Pharmacokinetic assessments evaluating lenvatinib exposure in Japanese patients versus the overall study population with radioiodine‐refractory differentiated thyroid cancer who participated in the Study of (E7080) Lenvatinib in Differentiated Cancer of the Thyroid (SELECT) trial. (a) Scatterplot of model‐predicted lenvatinib clearance and exposure versus body weight in Japanese patients (n = 30) versus the remainder of the overall study population (n = 230). (b) Relationship between model‐predicted lenvatinib exposure and Japanese race. Lenvatinib exposure was evaluated in Japanese patients (n = 30) versus the remainder of the overall study population (non‐Japanese patients [n = 230]). AUC, area under the curve.

Discussion

This is the first analysis of Japanese patients with RR‐DTC treated with lenvatinib in the phase 3 SELECT trial, and the first SELECT subgroup analysis based on race. Lenvatinib efficacy outcomes in patients from Japan were generally similar to those observed in the overall study population. Japanese patients treated with lenvatinib had prolonged PFS compared with placebo (median, 16.5 vs. 3.7 months); however, the PFS results in this subgroup analysis did not reach statistical significance, due to the reduced statistical power associated with the small sample size. Lenvatinib did show a statistically significant and clinically meaningful improvement in ORR within the Japanese subgroup (63.3% compared with 0% for placebo), which was consistent with results in the overall study population (lenvatinib ORR, 64.8%).12 Median time to response in the lenvatinib arm was also similar for the Japanese subgroup (1.9 months) and the overall study population (2.0 months), which was the time of the first tumor assessment.

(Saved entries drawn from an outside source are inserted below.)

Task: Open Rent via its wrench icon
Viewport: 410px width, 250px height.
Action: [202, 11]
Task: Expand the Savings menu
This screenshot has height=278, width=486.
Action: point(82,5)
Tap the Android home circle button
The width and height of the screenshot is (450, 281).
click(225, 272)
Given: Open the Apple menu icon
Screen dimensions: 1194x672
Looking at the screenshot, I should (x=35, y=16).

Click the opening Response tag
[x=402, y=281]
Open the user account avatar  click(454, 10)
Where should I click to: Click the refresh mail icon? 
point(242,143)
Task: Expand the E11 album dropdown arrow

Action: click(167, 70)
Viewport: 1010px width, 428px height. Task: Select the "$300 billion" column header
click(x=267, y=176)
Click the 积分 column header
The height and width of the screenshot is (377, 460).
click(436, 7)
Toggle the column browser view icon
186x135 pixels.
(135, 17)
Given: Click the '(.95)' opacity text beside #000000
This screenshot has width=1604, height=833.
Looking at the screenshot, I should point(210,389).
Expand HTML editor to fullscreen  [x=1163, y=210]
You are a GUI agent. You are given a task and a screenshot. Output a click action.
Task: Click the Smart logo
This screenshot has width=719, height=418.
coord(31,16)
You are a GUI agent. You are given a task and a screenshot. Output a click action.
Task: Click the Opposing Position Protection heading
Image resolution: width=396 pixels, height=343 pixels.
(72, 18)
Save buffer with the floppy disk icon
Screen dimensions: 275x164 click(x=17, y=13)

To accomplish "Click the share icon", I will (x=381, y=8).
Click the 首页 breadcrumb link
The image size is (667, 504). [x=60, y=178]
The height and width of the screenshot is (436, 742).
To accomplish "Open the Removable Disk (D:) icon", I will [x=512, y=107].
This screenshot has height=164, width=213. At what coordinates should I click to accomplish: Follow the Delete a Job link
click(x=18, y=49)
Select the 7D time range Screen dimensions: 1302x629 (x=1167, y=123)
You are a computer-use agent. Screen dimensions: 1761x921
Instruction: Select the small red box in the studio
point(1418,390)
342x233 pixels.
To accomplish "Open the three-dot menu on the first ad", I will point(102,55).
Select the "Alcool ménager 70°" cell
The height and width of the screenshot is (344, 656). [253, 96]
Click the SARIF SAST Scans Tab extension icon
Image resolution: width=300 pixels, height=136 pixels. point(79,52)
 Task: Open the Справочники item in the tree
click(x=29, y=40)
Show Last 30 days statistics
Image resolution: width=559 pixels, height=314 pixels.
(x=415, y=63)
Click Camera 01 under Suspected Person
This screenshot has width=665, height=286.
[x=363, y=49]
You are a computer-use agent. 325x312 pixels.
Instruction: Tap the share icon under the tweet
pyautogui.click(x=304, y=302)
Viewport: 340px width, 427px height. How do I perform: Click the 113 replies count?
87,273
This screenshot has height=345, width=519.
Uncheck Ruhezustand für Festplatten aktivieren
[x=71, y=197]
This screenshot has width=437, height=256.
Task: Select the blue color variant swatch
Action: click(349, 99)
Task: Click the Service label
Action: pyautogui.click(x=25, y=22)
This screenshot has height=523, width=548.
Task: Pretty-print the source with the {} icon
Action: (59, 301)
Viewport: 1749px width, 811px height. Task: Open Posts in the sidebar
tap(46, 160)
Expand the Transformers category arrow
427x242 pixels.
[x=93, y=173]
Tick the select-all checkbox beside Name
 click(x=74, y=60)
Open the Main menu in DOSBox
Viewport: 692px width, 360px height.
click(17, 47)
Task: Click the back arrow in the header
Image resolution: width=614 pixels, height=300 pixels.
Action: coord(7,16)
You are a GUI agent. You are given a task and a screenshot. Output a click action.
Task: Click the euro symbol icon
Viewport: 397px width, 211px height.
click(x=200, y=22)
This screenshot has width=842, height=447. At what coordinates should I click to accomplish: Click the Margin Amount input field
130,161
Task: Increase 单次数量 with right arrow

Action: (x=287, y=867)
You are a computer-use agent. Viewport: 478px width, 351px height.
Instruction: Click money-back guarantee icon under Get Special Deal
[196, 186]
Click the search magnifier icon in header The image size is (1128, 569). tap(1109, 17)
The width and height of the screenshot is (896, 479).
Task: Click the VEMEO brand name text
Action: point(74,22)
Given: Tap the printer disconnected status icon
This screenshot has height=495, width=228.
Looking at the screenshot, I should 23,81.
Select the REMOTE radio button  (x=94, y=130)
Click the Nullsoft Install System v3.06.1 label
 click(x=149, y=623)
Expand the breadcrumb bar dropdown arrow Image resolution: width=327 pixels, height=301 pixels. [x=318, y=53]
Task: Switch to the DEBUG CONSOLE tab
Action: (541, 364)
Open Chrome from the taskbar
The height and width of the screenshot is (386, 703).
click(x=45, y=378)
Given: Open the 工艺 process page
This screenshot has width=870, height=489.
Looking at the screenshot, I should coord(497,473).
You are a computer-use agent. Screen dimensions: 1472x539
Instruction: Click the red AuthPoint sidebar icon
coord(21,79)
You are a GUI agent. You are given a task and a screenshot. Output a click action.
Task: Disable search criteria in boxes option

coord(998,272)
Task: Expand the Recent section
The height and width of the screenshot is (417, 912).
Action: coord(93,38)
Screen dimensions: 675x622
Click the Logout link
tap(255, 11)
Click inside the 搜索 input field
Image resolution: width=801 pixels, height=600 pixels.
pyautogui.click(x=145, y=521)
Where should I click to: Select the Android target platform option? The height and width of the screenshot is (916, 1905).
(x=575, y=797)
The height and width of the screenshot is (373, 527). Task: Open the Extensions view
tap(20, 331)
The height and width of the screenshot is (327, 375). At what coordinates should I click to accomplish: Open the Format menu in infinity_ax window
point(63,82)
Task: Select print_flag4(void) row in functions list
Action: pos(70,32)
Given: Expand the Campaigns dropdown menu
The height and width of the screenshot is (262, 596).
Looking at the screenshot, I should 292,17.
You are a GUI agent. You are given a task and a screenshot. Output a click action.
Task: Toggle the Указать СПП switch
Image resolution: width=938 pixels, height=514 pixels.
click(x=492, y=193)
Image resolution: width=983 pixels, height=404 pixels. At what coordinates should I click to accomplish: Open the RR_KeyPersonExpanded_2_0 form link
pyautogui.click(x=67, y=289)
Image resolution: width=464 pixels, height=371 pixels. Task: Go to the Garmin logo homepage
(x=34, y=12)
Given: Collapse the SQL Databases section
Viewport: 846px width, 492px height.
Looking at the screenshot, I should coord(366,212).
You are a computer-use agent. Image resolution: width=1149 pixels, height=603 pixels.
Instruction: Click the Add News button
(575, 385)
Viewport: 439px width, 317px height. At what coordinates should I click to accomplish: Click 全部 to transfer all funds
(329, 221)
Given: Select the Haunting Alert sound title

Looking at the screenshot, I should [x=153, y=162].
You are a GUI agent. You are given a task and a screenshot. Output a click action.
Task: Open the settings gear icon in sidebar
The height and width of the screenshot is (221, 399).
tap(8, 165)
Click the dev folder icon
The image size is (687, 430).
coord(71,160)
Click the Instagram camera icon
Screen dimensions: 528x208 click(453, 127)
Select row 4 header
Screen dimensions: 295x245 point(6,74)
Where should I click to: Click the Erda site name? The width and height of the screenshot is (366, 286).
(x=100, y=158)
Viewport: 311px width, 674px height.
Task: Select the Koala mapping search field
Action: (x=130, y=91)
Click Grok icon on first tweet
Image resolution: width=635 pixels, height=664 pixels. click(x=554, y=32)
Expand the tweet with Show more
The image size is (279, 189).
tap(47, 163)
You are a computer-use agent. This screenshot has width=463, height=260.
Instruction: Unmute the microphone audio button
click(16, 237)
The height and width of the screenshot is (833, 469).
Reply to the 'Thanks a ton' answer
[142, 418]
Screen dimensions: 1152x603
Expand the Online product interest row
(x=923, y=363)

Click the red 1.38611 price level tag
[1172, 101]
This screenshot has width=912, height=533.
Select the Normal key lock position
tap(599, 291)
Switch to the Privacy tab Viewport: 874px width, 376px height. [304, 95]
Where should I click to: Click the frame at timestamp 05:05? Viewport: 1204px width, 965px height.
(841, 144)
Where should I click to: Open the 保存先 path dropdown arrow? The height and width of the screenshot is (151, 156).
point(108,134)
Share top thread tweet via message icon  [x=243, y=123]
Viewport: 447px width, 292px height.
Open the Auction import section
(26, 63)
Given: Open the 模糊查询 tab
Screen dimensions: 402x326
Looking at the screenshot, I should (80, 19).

Although the small subgroup size limits definite conclusions, a few general observations can be made. The baseline characteristics of patients from Japan were generally similar to that of the overall study population, with a few important exceptions. Lenvatinib‐treated patients from Japan tended to have lower body weight (median, 54 kg) than that of the overall study population (median, ~73 kg), and a higher proportion of Japanese patients were naïve to VEGF‐targeted therapy. Additionally, there was a higher proportion of papillary thyroid cancer in the Japanese subgroup. Regardless, the efficacy of lenvatinib was remarkably similar in the Japanese subgroup.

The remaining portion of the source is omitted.